Entre les villages de Pokrovske et Nyzhnya Duvanka, il semblerait qu’au moins dix kilomètres de tranchées aient été creusées mardi, avec à nouveau des pyramides blanches de béton à certains endroits. Des tranchées sinueuses plus courtes sont posées juste derrière le fossé antichar. Un tel blocus prendra fin de toute façon, dit Sellmeijer. « Vous pouvez mettre une section de pont dessus, mais vous êtes alors obligé de concentrer à nouveau votre personnel et votre équipement, et c’est risqué. »

La ligne pourrait indiquer que les Russes vont faire plus d’efforts pour tenir les parties non encore reprises des provinces de Lougansk et de Donetsk. Tout comme la partie sud non encore libérée de la province de Kherson.

La ligne à Kherson

Ces dernières semaines, les Russes ont construit des dizaines de kilomètres de défenses le long de la rive sud du Dnipro. La ligne part de l’estuaire vers Kherson, puis continue par à-coups vers le nord-est, montrent des images satellites. Tous les quelques kilomètres, il semble y avoir une place pour les canons enfouis.

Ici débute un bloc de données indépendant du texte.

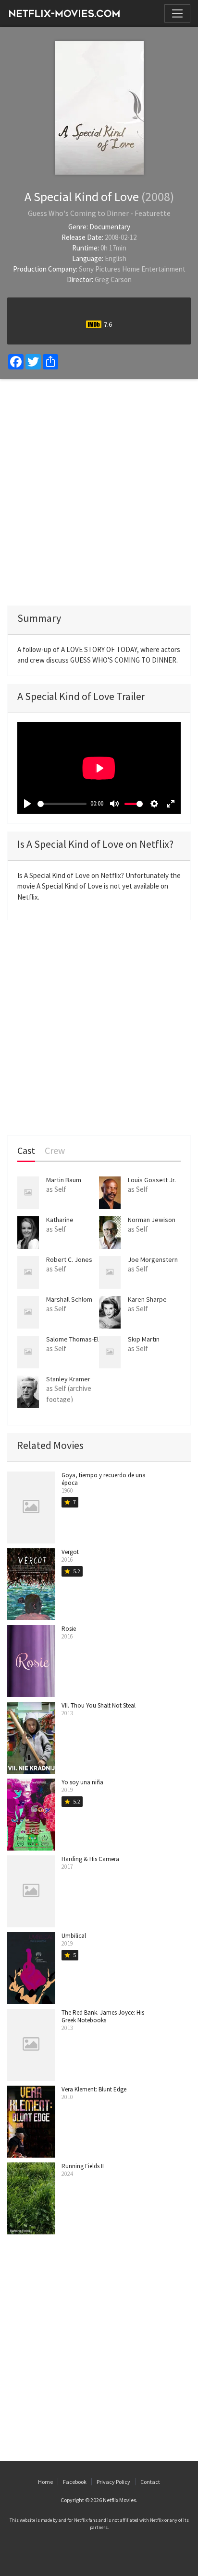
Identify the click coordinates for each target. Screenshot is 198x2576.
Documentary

Tranchées à Kherson.  Point d'accès d'image

Tranchées à Kherson.Point d’accès d’image

La tranchée au sud de Kherson a été creusée en une semaine et demie, avant même que le ministre russe de la Défense, Sergey Shoygu, n’annonce que ses troupes se retireraient de la ville. Longue de cinq kilomètres, c’est la plus longue tranchée continue que les Russes aient construite ces derniers mois ; il semble être destiné à arrêter une attaque depuis l’eau. La ligne est située à une élévation dans le paysage – 5 mètres plus haut fait déjà une différence importante, explique le colonel De Wolf. À Kachovka, des cabines en béton ont été érigées sur le quai qui servent de mini bunkers – même si la question est de savoir quelle est leur efficacité.

« Une rivière est bien sûr un obstacle majeur en principe, mais l’eau n’est un obstacle que si elle est sous le feu », explique le lieutenant-colonel Sellmeijer. « C’est comme ça qu’il faut voir cette ligne. La question est donc de savoir s’ils ont eu assez de temps pour y placer des armes et creuser.

Assez remarquablement, la ligne s’infléchit vers le sud avant la péninsule de Kinburn : apparemment cette zone, où les forces spéciales ukrainiennes auraient débarqué le week-end dernier, était déjà abandonnée d’avance.

« Il sera assez difficile de franchir cette ligne », déclare De Wolf. « Une opération amphibie avec des canots pneumatiques est bien sûr possible, mais pour construire une tête de pont, il faut aussi pouvoir transférer du matériel lourd. Et je ne pense pas que les Ukrainiens en aient la capacité.

Les ponts sur le Dnipro, que les Ukrainiens avaient détruits chirurgicalement pour saboter l’approvisionnement russe de Kherson mais autrement laissés intacts, ont été détruits par les Russes en retraite vendredi, les rendant inutilisables pour une invasion de la rive sud. « Je m’attends à ce qu’ils veuillent se rendre dans cette région d’une manière différente », déclare De Wolf. «Et en essayant de contourner la ligne de tranchées que les Russes ont construite, tout comme les Allemands ont contourné la ligne Maginot en 1940. Les Ukrainiens ont jusqu’à présent été très bons au jeu de la distraction et de la surprise.

Avec la collaboration de Pieter Sabel et Titus Knegtel.